• [Your goal] Render these lines as a numbered list, leaving out any blank lines.

[Data records]
:::
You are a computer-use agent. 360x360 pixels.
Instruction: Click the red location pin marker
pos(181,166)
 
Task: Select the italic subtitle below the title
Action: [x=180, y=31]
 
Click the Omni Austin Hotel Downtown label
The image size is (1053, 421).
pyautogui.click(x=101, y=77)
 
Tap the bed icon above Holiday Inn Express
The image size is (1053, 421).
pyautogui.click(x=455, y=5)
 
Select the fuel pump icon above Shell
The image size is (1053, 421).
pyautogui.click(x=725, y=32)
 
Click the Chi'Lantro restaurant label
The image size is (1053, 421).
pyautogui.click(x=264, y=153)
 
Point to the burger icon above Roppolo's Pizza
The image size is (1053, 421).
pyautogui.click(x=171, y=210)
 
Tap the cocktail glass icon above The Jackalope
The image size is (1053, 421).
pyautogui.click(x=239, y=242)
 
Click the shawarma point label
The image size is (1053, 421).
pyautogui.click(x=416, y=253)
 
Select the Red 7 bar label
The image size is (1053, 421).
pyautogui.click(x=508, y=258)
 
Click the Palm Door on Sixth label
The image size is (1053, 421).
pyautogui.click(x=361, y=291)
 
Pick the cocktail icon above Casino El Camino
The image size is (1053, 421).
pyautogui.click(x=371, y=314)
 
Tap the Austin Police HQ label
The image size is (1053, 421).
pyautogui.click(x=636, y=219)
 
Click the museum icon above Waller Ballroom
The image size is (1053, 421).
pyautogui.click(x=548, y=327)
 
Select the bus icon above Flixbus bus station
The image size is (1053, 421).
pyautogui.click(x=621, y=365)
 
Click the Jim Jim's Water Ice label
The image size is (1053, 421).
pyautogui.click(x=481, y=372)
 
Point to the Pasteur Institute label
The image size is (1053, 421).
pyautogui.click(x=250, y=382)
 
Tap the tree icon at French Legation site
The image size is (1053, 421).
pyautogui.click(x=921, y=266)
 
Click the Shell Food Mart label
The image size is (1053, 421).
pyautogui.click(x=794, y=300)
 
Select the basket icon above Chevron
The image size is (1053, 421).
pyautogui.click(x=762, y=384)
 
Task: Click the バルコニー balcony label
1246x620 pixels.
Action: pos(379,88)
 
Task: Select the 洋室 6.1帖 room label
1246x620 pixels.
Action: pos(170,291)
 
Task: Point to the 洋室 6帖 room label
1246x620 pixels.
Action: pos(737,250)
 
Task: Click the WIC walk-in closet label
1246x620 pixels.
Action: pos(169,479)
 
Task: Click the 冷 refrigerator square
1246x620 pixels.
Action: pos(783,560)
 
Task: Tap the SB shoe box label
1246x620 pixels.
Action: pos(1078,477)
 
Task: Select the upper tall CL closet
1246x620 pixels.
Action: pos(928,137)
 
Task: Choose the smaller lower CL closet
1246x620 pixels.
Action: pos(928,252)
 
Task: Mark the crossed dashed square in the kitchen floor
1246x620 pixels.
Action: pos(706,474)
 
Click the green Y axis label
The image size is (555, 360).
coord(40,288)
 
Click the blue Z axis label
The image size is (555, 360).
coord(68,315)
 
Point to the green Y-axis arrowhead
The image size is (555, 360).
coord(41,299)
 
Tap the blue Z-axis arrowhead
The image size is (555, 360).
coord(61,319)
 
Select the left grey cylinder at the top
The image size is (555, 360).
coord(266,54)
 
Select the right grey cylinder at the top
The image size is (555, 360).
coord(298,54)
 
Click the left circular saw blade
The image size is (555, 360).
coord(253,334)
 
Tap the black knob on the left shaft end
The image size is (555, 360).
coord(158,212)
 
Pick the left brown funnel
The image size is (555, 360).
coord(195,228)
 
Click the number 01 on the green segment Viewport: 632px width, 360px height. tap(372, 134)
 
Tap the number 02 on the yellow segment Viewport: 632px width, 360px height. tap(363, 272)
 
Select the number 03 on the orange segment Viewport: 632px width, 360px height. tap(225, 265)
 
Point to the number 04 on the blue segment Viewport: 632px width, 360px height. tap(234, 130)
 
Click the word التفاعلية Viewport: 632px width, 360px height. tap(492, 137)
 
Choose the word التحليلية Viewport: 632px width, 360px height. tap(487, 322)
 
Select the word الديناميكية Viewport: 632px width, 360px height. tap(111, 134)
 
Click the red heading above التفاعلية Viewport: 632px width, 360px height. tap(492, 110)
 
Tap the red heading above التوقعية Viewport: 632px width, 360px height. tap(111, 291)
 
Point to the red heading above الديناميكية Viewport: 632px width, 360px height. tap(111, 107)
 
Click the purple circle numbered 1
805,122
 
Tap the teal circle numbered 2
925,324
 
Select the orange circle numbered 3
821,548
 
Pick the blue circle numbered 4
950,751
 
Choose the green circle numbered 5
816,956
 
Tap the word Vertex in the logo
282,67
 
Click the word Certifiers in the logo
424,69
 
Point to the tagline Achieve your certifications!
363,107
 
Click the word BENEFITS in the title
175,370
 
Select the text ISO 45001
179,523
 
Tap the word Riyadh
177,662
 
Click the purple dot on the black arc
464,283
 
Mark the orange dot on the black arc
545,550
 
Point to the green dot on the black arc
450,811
:::
• [Result of the task]
1. You are a computer-use agent. 360x360 pixels.
2. Instruction: Click the red location pin marker
3. pos(181,166)
4. Task: Select the italic subtitle below the title
5. Action: [x=180, y=31]
6. Click the Omni Austin Hotel Downtown label
7. The image size is (1053, 421).
8. pyautogui.click(x=101, y=77)
9. Tap the bed icon above Holiday Inn Express
10. The image size is (1053, 421).
11. pyautogui.click(x=455, y=5)
12. Select the fuel pump icon above Shell
13. The image size is (1053, 421).
14. pyautogui.click(x=725, y=32)
15. Click the Chi'Lantro restaurant label
16. The image size is (1053, 421).
17. pyautogui.click(x=264, y=153)
18. Point to the burger icon above Roppolo's Pizza
19. The image size is (1053, 421).
20. pyautogui.click(x=171, y=210)
21. Tap the cocktail glass icon above The Jackalope
22. The image size is (1053, 421).
23. pyautogui.click(x=239, y=242)
24. Click the shawarma point label
25. The image size is (1053, 421).
26. pyautogui.click(x=416, y=253)
27. Select the Red 7 bar label
28. The image size is (1053, 421).
29. pyautogui.click(x=508, y=258)
30. Click the Palm Door on Sixth label
31. The image size is (1053, 421).
32. pyautogui.click(x=361, y=291)
33. Pick the cocktail icon above Casino El Camino
34. The image size is (1053, 421).
35. pyautogui.click(x=371, y=314)
36. Tap the Austin Police HQ label
37. The image size is (1053, 421).
38. pyautogui.click(x=636, y=219)
39. Click the museum icon above Waller Ballroom
40. The image size is (1053, 421).
41. pyautogui.click(x=548, y=327)
42. Select the bus icon above Flixbus bus station
43. The image size is (1053, 421).
44. pyautogui.click(x=621, y=365)
45. Click the Jim Jim's Water Ice label
46. The image size is (1053, 421).
47. pyautogui.click(x=481, y=372)
48. Point to the Pasteur Institute label
49. The image size is (1053, 421).
50. pyautogui.click(x=250, y=382)
51. Tap the tree icon at French Legation site
52. The image size is (1053, 421).
53. pyautogui.click(x=921, y=266)
54. Click the Shell Food Mart label
55. The image size is (1053, 421).
56. pyautogui.click(x=794, y=300)
57. Select the basket icon above Chevron
58. The image size is (1053, 421).
59. pyautogui.click(x=762, y=384)
60. Task: Click the バルコニー balcony label
61. 1246x620 pixels.
62. Action: pos(379,88)
63. Task: Select the 洋室 6.1帖 room label
64. 1246x620 pixels.
65. Action: pos(170,291)
66. Task: Point to the 洋室 6帖 room label
67. 1246x620 pixels.
68. Action: pos(737,250)
69. Task: Click the WIC walk-in closet label
70. 1246x620 pixels.
71. Action: pos(169,479)
72. Task: Click the 冷 refrigerator square
73. 1246x620 pixels.
74. Action: pos(783,560)
75. Task: Tap the SB shoe box label
76. 1246x620 pixels.
77. Action: pos(1078,477)
78. Task: Select the upper tall CL closet
79. 1246x620 pixels.
80. Action: pos(928,137)
81. Task: Choose the smaller lower CL closet
82. 1246x620 pixels.
83. Action: pos(928,252)
84. Task: Mark the crossed dashed square in the kitchen floor
85. 1246x620 pixels.
86. Action: pos(706,474)
87. Click the green Y axis label
88. The image size is (555, 360).
89. coord(40,288)
90. Click the blue Z axis label
91. The image size is (555, 360).
92. coord(68,315)
93. Point to the green Y-axis arrowhead
94. The image size is (555, 360).
95. coord(41,299)
96. Tap the blue Z-axis arrowhead
97. The image size is (555, 360).
98. coord(61,319)
99. Select the left grey cylinder at the top
100. The image size is (555, 360).
101. coord(266,54)
102. Select the right grey cylinder at the top
103. The image size is (555, 360).
104. coord(298,54)
105. Click the left circular saw blade
106. The image size is (555, 360).
107. coord(253,334)
108. Tap the black knob on the left shaft end
109. The image size is (555, 360).
110. coord(158,212)
111. Pick the left brown funnel
112. The image size is (555, 360).
113. coord(195,228)
114. Click the number 01 on the green segment Viewport: 632px width, 360px height. tap(372, 134)
115. Tap the number 02 on the yellow segment Viewport: 632px width, 360px height. tap(363, 272)
116. Select the number 03 on the orange segment Viewport: 632px width, 360px height. tap(225, 265)
117. Point to the number 04 on the blue segment Viewport: 632px width, 360px height. tap(234, 130)
118. Click the word التفاعلية Viewport: 632px width, 360px height. tap(492, 137)
119. Choose the word التحليلية Viewport: 632px width, 360px height. tap(487, 322)
120. Select the word الديناميكية Viewport: 632px width, 360px height. tap(111, 134)
121. Click the red heading above التفاعلية Viewport: 632px width, 360px height. tap(492, 110)
122. Tap the red heading above التوقعية Viewport: 632px width, 360px height. tap(111, 291)
123. Point to the red heading above الديناميكية Viewport: 632px width, 360px height. tap(111, 107)
124. Click the purple circle numbered 1
125. 805,122
126. Tap the teal circle numbered 2
127. 925,324
128. Select the orange circle numbered 3
129. 821,548
130. Pick the blue circle numbered 4
131. 950,751
132. Choose the green circle numbered 5
133. 816,956
134. Tap the word Vertex in the logo
135. 282,67
136. Click the word Certifiers in the logo
137. 424,69
138. Point to the tagline Achieve your certifications!
139. 363,107
140. Click the word BENEFITS in the title
141. 175,370
142. Select the text ISO 45001
143. 179,523
144. Tap the word Riyadh
145. 177,662
146. Click the purple dot on the black arc
147. 464,283
148. Mark the orange dot on the black arc
149. 545,550
150. Point to the green dot on the black arc
151. 450,811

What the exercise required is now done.